Coupe Oloupi : 45 ans de fête, quel bilan réel ?
Après quatre décennies et demie d'existence, la compétition peine à démontrer son impact réel sur la trajectoire des jeunes sportifs gabonais.
La Coupe Oloupi fête cette année ses 45 ans d'existence, portée par des tribunes pleines et des cérémonies d'ouverture toujours aussi vibrantes. Mais derrière la ferveur populaire, une question revient à chaque édition : que devient réellement cette compétition censée révéler les talents de la Sébé Brikolo et de la Bayi Brikolo ? Selon nos informations, aucun bilan chiffré ni suivi structuré des lauréats n'a jamais été rendu public.

Quarante-cinq ans. C'est l'âge d'une institution sportive qui a traversé les générations sans jamais vraiment changer de formule : un tournoi populaire, des matchs disputés avec ferveur, des discours officiels saluant la jeunesse gabonaise, puis le retour au silence jusqu'à l'édition suivante. La longévité de la Coupe Oloupi n'est pas en cause, c'est son utilité qui interroge.
Une grand-messe sans données
Dans le sport moderne, une compétition de jeunes se juge aussi à ce qu'elle produit après le coup de sifflet final : des joueurs repérés, des parcours suivis, des clubs renforcés. Selon nos informations, aucune base de données publique ne permet aujourd'hui de savoir ce que sont devenus les vainqueurs des précédentes éditions de l'Oloupi. Pas de statistiques de passage en centres de formation, pas de suivi des trajectoires, pas de communication sur d'éventuels recrutements.
Ce vide documentaire n'est pas un détail administratif. Il empêche toute évaluation sérieuse : impossible de dire si la compétition a rempli sa mission de détection, ou si elle reste un simple rituel folklorique reconduit chaque année par habitude plus que par stratégie.
Le contraste avec les académies structurées
Partout où le football de jeunes fonctionne durablement — qu'il s'agisse de centres de formation reconnus ou de championnats scolaires suivis par des recruteurs — le point commun est le même : une base de données, un suivi individuel, un lien organique avec les clubs professionnels. La Coupe Oloupi, elle, semble fonctionner en vase clos, coupée du reste de l'écosystème sportif gabonais.
Cela ne veut pas dire que la compétition n'a produit aucun talent en 45 ans. Mais faute de traçabilité, ces success stories restent anecdotiques, transmises de bouche à oreille, jamais capitalisées comme un argument de développement du sport national.

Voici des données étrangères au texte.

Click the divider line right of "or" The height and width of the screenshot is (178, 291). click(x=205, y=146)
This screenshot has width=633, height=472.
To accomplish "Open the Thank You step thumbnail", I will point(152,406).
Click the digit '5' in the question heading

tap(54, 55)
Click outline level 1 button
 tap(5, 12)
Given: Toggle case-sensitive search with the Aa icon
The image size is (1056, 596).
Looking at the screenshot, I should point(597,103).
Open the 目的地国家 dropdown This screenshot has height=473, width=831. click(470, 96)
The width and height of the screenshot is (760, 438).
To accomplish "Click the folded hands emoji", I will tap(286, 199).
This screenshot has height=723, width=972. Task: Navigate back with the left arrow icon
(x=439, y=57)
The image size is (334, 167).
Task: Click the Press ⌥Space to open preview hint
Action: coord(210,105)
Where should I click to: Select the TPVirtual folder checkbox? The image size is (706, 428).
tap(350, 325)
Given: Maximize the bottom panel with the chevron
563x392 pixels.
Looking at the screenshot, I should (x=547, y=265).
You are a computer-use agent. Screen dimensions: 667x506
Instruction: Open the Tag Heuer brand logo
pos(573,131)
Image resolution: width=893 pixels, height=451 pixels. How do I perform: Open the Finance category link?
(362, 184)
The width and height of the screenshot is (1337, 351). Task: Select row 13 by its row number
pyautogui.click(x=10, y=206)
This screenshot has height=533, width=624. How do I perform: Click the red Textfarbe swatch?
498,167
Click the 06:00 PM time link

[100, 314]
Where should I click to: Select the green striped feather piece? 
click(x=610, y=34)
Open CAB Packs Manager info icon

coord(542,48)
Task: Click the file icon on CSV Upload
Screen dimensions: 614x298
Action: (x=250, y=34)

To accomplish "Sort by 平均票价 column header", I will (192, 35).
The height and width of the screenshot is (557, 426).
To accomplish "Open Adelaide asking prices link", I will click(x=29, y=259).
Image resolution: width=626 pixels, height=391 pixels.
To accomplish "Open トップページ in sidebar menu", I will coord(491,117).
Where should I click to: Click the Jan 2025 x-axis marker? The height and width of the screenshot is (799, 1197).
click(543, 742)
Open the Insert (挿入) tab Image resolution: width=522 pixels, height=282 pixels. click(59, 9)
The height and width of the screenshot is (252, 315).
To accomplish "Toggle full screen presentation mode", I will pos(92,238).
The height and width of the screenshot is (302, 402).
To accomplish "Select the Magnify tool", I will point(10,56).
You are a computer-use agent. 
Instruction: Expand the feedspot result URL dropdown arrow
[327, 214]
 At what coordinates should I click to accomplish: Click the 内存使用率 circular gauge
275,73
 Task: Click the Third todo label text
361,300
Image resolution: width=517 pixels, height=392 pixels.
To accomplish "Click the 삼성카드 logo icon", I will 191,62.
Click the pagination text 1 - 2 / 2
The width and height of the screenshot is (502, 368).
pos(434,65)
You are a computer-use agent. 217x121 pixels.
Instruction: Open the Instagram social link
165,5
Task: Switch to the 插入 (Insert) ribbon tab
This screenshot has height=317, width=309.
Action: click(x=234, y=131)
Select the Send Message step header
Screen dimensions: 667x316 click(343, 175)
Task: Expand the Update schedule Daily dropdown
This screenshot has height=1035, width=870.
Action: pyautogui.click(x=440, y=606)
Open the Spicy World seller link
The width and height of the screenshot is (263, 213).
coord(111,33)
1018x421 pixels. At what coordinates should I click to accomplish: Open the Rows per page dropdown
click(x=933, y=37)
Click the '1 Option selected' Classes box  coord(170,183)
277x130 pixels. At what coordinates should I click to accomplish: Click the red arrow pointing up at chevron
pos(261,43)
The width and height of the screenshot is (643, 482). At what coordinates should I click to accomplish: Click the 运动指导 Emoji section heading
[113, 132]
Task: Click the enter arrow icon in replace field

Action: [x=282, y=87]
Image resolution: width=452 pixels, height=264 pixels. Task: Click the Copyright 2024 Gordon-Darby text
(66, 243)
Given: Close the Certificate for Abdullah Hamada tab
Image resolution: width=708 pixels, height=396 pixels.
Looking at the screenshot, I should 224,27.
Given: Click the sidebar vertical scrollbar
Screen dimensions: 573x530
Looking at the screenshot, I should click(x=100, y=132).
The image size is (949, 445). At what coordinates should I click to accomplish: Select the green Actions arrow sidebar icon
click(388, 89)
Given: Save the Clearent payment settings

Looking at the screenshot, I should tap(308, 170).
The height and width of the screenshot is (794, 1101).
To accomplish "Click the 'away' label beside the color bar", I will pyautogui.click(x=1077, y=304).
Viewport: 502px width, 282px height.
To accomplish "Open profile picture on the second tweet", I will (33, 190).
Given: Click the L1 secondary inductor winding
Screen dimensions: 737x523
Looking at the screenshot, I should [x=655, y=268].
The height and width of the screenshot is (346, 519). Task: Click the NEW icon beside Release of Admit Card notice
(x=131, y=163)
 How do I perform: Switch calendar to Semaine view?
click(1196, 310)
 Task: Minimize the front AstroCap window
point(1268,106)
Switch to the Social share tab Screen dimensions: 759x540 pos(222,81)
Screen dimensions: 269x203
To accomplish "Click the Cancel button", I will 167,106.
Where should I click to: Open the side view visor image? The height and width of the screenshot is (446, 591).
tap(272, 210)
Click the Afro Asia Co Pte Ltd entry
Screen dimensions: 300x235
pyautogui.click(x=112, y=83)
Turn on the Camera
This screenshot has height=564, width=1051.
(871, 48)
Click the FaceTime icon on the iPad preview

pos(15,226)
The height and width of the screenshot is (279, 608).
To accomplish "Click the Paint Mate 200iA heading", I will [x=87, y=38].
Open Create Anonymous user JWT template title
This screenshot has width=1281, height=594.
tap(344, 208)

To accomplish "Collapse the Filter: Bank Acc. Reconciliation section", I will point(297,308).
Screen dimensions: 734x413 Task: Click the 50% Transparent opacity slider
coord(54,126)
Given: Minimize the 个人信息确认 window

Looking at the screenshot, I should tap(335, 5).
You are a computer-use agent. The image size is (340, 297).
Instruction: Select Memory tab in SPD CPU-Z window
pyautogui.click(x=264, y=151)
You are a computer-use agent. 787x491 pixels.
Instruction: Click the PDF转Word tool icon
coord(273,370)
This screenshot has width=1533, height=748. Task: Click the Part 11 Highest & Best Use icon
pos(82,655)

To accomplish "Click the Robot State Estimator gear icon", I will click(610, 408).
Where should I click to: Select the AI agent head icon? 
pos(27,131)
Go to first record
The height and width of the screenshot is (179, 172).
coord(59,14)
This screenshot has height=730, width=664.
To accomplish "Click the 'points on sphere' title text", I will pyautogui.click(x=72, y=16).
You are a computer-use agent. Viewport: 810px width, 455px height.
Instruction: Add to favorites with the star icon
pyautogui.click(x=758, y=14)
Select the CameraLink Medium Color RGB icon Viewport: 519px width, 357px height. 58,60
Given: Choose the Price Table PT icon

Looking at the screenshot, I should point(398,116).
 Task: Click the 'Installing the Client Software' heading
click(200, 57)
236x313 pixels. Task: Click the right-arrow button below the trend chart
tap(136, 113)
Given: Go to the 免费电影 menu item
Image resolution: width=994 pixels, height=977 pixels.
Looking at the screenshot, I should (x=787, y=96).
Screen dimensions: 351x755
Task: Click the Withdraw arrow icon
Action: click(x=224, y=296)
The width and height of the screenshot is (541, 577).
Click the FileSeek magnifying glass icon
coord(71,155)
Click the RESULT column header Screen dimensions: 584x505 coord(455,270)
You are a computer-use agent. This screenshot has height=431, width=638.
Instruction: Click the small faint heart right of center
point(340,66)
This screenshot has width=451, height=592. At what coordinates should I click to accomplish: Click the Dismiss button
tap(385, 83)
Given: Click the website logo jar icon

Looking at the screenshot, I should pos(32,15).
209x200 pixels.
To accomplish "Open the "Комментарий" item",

Ce que la transparence changerait concrètement
Publier un bilan chiffré après chaque édition — nombre de participants, clubs représentés, joueurs repérés par des structures professionnelles — ne coûterait presque rien et changerait beaucoup. Cela permettrait aux familles, aux clubs et aux partenaires potentiels de mesurer l'intérêt réel d'investir du temps ou des moyens dans la compétition.
Pour les jeunes joueurs eux-mêmes, la question est loin d'être théorique : disputer un tournoi qui débouche sur une réelle visibilité auprès des recruteurs n'a rien à voir avec disputer un tournoi qui s'arrête à la remise des médailles.
Une occasion à ne pas manquer
À l'heure où le Gabon cherche à structurer sa filière sportive et à donner des perspectives concrètes à sa jeunesse, la Coupe Oloupi dispose d'un atout que peu de compétitions locales peuvent revendiquer : 45 ans d'ancrage populaire et de légitimité. Reste à transformer cette fidélité du public en véritable outil de détection et de promotion, avec des chiffres à l'appui plutôt que des discours de circonstance.
Sans cette évolution, l'Oloupi restera ce qu'elle a toujours été : un beau rendez-vous annuel, sans lendemain mesurable pour ceux qui y jouent leur avenir.